▶ [Source passage]
>>>
A combination of statistical algorithms is improving searches for protein-protein interactions (PPIs) data through enhanced recognition of complicated semantic patterns in literature databases.
With the Multiple Kernel Learning framework, researchers from the University College London (UCL), the University of Glasgow, and Cornell University combined several algorithms that collectively recognized a broader spectrum of semantic variations that describe PPIs. When used with a search engine, the combined algorithms provide more results on PPIs by analyzing the frequency of co-occurrences between words.
“We would like to take a database filled with papers and automatically find evidence that the author is discussing about proteins that interact with each other,” said study author and UCL professor Mark Girolami.
One set of algorithms learned new semantic variations by training with un-annotated data from MEDLINE abstracts and open-access publications. To complement these algorithms, Girolami and colleagues integrated another algorithm that was trained with annotated data, using a semi-supervised learning approach. The combined algorithms produced statistically improved results, indicating a potential increase in the accuracy and sensitivity of searches for PPIs.
<<<
▶ [Dataset excerpts]
>>>
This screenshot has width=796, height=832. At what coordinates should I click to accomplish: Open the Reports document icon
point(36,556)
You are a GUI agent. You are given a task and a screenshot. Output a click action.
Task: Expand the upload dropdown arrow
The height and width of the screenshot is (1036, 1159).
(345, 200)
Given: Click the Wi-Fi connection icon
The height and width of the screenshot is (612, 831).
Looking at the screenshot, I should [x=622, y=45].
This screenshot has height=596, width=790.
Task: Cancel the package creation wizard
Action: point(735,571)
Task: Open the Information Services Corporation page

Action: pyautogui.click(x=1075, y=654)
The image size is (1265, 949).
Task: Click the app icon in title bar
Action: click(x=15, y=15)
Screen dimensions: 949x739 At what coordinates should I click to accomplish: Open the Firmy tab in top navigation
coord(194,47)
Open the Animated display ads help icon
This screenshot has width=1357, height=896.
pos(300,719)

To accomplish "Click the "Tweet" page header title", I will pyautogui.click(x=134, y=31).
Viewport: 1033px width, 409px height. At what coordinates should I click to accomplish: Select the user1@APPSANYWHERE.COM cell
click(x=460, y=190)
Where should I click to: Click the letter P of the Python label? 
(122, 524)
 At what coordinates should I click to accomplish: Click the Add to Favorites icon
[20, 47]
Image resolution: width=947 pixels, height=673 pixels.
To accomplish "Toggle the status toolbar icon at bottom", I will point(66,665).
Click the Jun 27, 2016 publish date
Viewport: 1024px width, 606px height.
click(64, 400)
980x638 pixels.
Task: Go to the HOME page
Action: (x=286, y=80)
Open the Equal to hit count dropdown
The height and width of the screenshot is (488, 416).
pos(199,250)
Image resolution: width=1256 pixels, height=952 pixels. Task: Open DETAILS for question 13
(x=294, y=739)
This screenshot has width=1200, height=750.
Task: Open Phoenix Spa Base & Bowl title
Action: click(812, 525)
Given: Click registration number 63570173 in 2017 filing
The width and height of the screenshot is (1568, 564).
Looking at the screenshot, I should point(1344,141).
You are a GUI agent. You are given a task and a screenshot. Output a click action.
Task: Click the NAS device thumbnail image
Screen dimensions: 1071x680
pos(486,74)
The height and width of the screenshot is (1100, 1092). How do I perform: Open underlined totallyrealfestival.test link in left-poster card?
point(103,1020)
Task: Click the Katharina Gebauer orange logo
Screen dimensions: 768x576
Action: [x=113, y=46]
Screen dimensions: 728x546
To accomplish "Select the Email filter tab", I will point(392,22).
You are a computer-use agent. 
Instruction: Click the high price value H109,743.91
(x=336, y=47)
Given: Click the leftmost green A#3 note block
<<<
▶ [Required work]
1. According to the passage on protein-interaction searches, which institutions did the researchers come from?
2. Do these statements agree with the passage on protein-interaction searches? Answer yes or no for each and quote the words from the passage that decide it.
(a) Mark Girolami is a professor at Cornell University.
(b) One set of algorithms was trained with un-annotated data from MEDLINE abstracts and open-access publications.
(c) With a search engine, the combined algorithms analyze how often words occur together.
3. Continue the passage on protein-interaction searches from its last sentence.

▶ [Results]
1. University College London (UCL), the University of Glasgow, and Cornell University.

2.
(a) No: "study author and UCL professor Mark Girolami."
(b) Yes: "One set of algorithms learned new semantic variations by training with un-annotated data from MEDLINE abstracts and open-access publications."
(c) Yes: "the combined algorithms provide more results on PPIs by analyzing the frequency of co-occurrences between words."

3.
Search engines can recognize PPIs from the publications’ text when two protein names are linked by a verb or adjective in a sentence. But the clues are often unclear since the PPI information can be conveyed in a wide variety of ways. To find these semantic permutations, users must sift through the literature search results manually.
Previously, Girolami’s group deployed a single algorithm to search for PPIs. These algorithms produced a statistically ranked output but relied on a relatively small set of learned semantic patterns.
“To bench scientists, this work could provide them with a set of targeted papers that would be useful for whatever study they were engaged with or study outside of their research area,” said Girolami.
The paper, “Protein interaction sentence detection using multiple semantic kernels,” was published online on 14 May 2011 in Journal of Biomedical Semantics.